In your quest for digital marketing excellence, you may have heard a term floating around – AdWords. What is it and how does it work?
If you’ve searched anything on Google before, you’ve probably seen AdWords in action whether you realized it or not. When you search a few keywords on Google, they usually trigger a specific advertisement. It’ll pop up as some of the top ads in the search results or on the right-hand side with the heading “Sponsored Links.” These are the results of AdWords.
AdWords is a service offered by Google and is how businesses can display ads on Google and Google’s advertising network. But how does it work for you as a business owner? And what’s the advantage?
First, you’d set up an advertising budget; with AdWords, you’re only charged when someone clicks on your ad. Next, you’d decide which of the keywords consumers search through Google you want to use in your advertisement. This is a very important step as AdWords focuses on these keywords.
Now, here’s where it gets interesting. When a consumer begins typing certain words into their Google search engine (which just so happen to be the same keywords used in your advertisement), AdWords knows to pull up your business’s advertisement! If the consumer clicks on the ad, they are taken directly to your website. The benefit of AdWords is that businesses can get easy access to new consumers.
While AdWords users do pay per click, there are going to be competitors vying for the same ads and ad spots.
This is where the price per click can vary, and a “quality score” is used to determine who gets an ad and how much it costs. Quality score is determined by how relevant your ad is to the browser and how closely it matches the words they’ve searched. You can improve your quality score by making sure that your ad leads directly to a relevant page and your ads keywords are on brand.
Now, there are some who may dissuade business owners from using AdWords.

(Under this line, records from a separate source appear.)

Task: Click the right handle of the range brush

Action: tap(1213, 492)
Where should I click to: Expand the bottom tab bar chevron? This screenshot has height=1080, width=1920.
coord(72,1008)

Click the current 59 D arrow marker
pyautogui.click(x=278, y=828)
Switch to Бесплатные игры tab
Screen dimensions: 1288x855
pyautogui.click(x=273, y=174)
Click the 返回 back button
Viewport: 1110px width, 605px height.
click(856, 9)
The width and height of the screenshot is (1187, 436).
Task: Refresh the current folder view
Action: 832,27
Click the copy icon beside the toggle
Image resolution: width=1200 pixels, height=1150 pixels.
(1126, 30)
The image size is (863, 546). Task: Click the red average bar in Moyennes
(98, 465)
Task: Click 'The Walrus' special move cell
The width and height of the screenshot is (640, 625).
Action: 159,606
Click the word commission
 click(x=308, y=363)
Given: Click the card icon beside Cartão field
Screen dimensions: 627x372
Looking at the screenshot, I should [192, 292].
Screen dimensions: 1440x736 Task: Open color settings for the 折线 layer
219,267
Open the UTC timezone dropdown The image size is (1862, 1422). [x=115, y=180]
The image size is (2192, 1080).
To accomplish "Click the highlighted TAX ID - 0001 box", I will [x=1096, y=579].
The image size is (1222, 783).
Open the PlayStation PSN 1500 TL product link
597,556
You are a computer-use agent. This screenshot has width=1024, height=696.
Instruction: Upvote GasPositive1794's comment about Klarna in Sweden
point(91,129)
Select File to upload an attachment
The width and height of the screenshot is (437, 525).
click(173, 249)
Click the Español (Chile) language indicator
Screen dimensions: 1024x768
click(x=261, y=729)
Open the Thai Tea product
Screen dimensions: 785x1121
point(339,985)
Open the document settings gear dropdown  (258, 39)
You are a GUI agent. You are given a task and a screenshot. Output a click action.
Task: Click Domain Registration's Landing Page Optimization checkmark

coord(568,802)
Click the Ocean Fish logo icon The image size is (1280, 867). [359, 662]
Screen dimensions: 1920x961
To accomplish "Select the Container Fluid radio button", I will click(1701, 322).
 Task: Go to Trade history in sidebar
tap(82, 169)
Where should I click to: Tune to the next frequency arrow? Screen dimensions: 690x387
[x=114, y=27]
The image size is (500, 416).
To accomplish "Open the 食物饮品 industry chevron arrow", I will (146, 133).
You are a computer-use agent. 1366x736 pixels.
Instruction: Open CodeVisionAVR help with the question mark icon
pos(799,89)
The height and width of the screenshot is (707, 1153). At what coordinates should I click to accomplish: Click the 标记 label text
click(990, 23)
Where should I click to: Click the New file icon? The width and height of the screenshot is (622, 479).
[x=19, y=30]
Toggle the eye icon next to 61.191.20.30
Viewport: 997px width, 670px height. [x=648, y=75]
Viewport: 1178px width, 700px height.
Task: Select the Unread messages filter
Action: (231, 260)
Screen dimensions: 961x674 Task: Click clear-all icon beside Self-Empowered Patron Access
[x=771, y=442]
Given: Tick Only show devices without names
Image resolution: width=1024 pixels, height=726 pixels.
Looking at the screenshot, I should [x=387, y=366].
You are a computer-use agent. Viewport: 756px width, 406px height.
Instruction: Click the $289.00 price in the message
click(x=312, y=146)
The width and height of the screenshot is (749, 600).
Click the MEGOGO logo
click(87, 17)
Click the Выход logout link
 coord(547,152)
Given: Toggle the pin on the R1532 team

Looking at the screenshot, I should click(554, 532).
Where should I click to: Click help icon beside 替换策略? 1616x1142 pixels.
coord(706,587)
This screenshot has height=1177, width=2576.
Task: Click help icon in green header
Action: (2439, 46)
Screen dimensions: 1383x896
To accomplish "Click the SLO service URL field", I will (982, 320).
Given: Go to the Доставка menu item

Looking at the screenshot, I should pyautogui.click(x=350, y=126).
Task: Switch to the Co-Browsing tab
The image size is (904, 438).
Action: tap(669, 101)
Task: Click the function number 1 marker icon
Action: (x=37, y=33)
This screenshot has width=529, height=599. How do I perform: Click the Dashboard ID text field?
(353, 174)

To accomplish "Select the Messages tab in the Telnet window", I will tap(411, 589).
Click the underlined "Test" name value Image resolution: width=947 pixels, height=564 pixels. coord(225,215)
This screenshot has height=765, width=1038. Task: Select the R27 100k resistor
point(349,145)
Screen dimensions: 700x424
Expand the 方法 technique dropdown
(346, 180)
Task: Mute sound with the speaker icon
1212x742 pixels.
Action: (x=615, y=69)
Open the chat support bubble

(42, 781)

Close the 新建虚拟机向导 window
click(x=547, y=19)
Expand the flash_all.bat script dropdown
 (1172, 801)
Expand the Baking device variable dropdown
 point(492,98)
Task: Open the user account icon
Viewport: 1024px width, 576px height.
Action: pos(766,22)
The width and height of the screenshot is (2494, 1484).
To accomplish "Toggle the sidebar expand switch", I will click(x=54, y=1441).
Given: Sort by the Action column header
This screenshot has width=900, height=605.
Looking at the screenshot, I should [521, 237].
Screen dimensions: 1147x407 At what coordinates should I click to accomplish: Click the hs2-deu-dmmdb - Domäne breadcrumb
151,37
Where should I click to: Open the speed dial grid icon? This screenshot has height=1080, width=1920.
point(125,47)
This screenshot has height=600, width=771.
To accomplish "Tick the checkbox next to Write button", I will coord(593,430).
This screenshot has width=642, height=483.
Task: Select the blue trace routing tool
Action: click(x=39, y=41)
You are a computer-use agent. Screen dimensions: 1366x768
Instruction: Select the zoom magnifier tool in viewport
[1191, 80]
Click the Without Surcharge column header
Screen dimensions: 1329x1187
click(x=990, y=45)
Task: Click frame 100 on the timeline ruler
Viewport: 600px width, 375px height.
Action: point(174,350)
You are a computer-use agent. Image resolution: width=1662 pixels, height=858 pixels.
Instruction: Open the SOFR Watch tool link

If you’re a smaller company, it can get really expensive to pay per click! And those clicks you’re paying for don’t guarantee a sell. It just guarantees they’ll make it to your site.
But there are others who will tout AdWords’ success and ultimately their own. Whether you decide to use their services or not, the takeaway message with AdWords is that keywords are important. This same principle applies to your own website and article search engine optimization.
If there is anything you can do to increase the success of your digital marketing, it’s to take a step back and evaluate your brand and product. Once you feel that you have a clear vision of what those are, come up with a short list of key terms that fit your objective and you can’t go wrong.
Because those ads redirect to your website, if you decide to go the AdWords route it’s also a good idea to step up your web design so that it further draws users in and is a pleasant experience for them.